The answer must consist solely of the lines from the line with "Click the compass icon beside P.A.R.A." to the end of the data below, transcribed exactly and with no pictures.

(Collected data entries)
▶
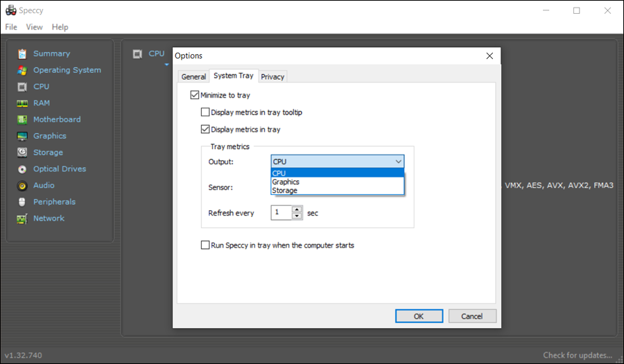This screenshot has width=624, height=364.
Task: Click the Storage hard drive icon
Action: pos(22,153)

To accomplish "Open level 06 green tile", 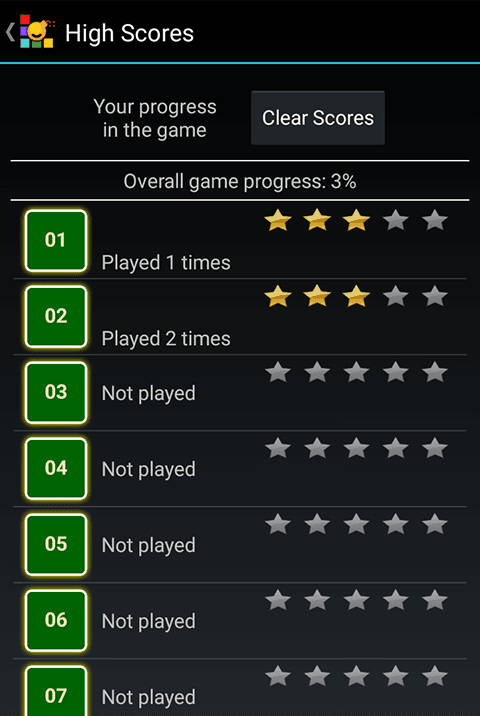I will point(56,620).
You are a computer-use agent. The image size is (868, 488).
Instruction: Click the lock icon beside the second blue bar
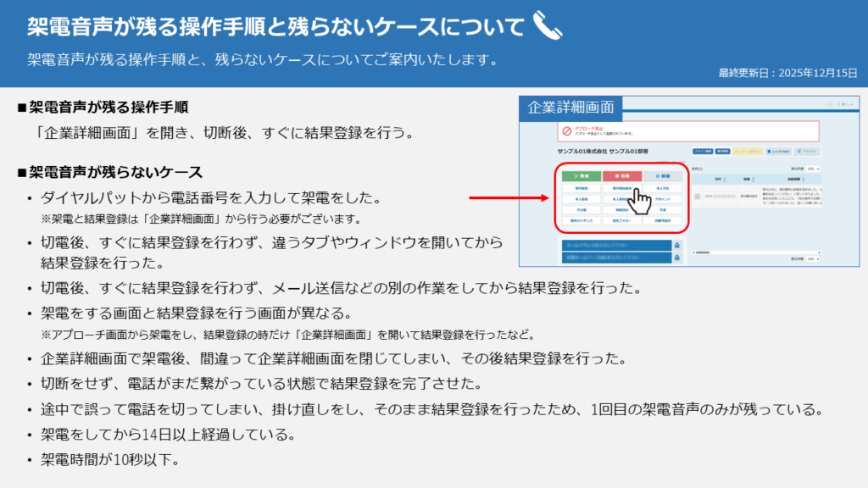(676, 258)

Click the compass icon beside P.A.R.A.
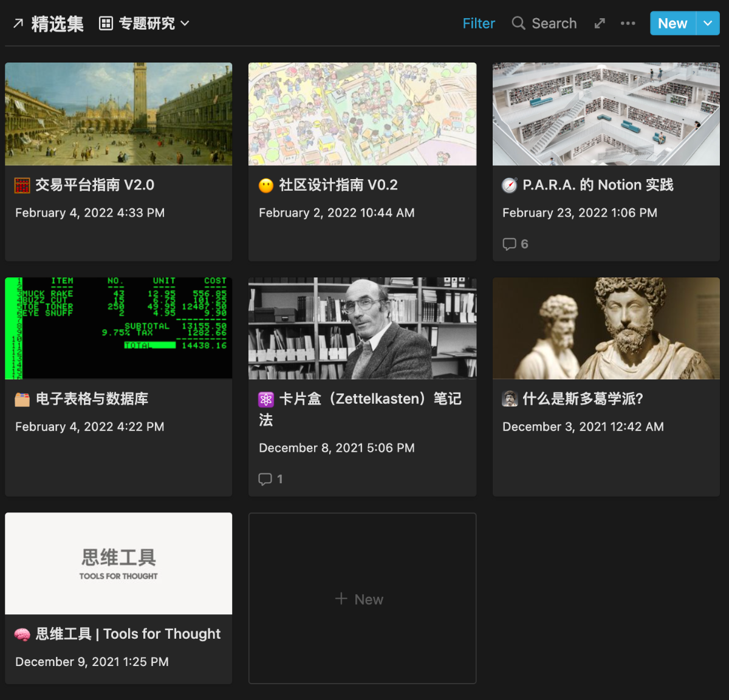pyautogui.click(x=509, y=185)
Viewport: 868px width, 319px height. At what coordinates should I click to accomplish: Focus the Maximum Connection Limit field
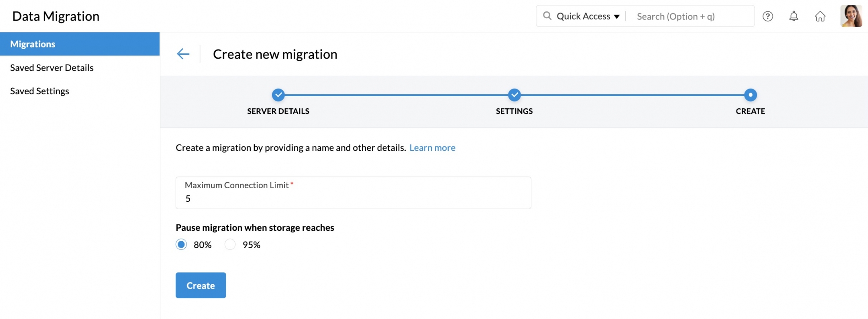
◀
FINISHED EXERCISE
Click the compass icon beside P.A.R.A.
pyautogui.click(x=509, y=185)
Viewport: 868px width, 319px height. At what coordinates should I click to accomplish: Focus the Maximum Connection Limit field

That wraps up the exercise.